Have a strict policy for periodic Patch Management and stick to it. Measure the result every month and do check whether a robust process has been implemented to make all the relevant stakeholders aware of any latest advisory on vulnerabilities and it’s associated patches.
4. Awareness Campaigns
One of the best tools often overlooked though extremely important. Be innovative in your awareness sessions. The employees get bored of typical certificate programs and plain security mailers etc. Many employees attend the internal security-certification programs just because they are ‘mandatory’. We must add value to our awareness programs by making the end users aware about the Cyber risks that can affect their Personal digital life. In this manner, the end users could understand the importance of following safe Cyber practices and this would in-turn help the organization. Conduct simulated phishing campaigns to test the effectiveness of these awareness programs and send appreciation mails to the compliant employees. Turn your employees into Cyber soldiers.
5. Breach readiness assessment
We might end up investing millions in new age security product and practices, but how can we ascertain that the security implementations are up to the mark? Conduct Breach readiness assessment periodically. Ask the Read teamers to initiate new age attacks and check whether the same is pro-actively detected by the established controls such as Security Operations Center (SOC). This exercise will not only help you in identifying the Blind spots in your organization, but would also enhance the existing controls.

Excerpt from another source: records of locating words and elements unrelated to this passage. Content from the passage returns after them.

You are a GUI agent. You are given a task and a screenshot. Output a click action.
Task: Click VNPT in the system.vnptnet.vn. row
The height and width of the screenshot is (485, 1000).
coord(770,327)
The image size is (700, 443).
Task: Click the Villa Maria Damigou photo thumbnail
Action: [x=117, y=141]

6. Measure the effectiveness
Prepare metrics. Identify suitable metrics as per your organization’s risk posture and get it vetted by the relevant stakeholders. The stakeholder buy-in is utmost necessary as they would be the one who would provide data for the metrics. And without the right data, metrics would be misleading. Provide criticality rating to the metrics and check the status every quarter to start with. Metrics will help you in gaining confidence and visibility about the performance of the existing security practices.
7. Become the 'CEO of Cyber Security' in your organization
The heading sounds more of a wishful thinking, but I find it important to put it that way. CISO’s are typically considered as someone who keeps the IT systems secure. But now they are lot more than that. CISO and their team members help the organization to achieve the business objective by leveraging IT and the associated technology in a secure manner. This helps in providing confidence to external as well as internal stakeholders and helps in accommodating various digital initiatives of the organization by putting safe boundaries around it. This is indeed a herculean task taking into consideration the constant attacks that the organization’s system faces from both internal as well as external threats. As a CISO, we must stay firm about our security objectives and align it with the business objectives.
The article presents some basic but often overlooked fundamentals of Information & Cyber Security and must be read in conjunction with multiple other practices which associates itself with the security domain.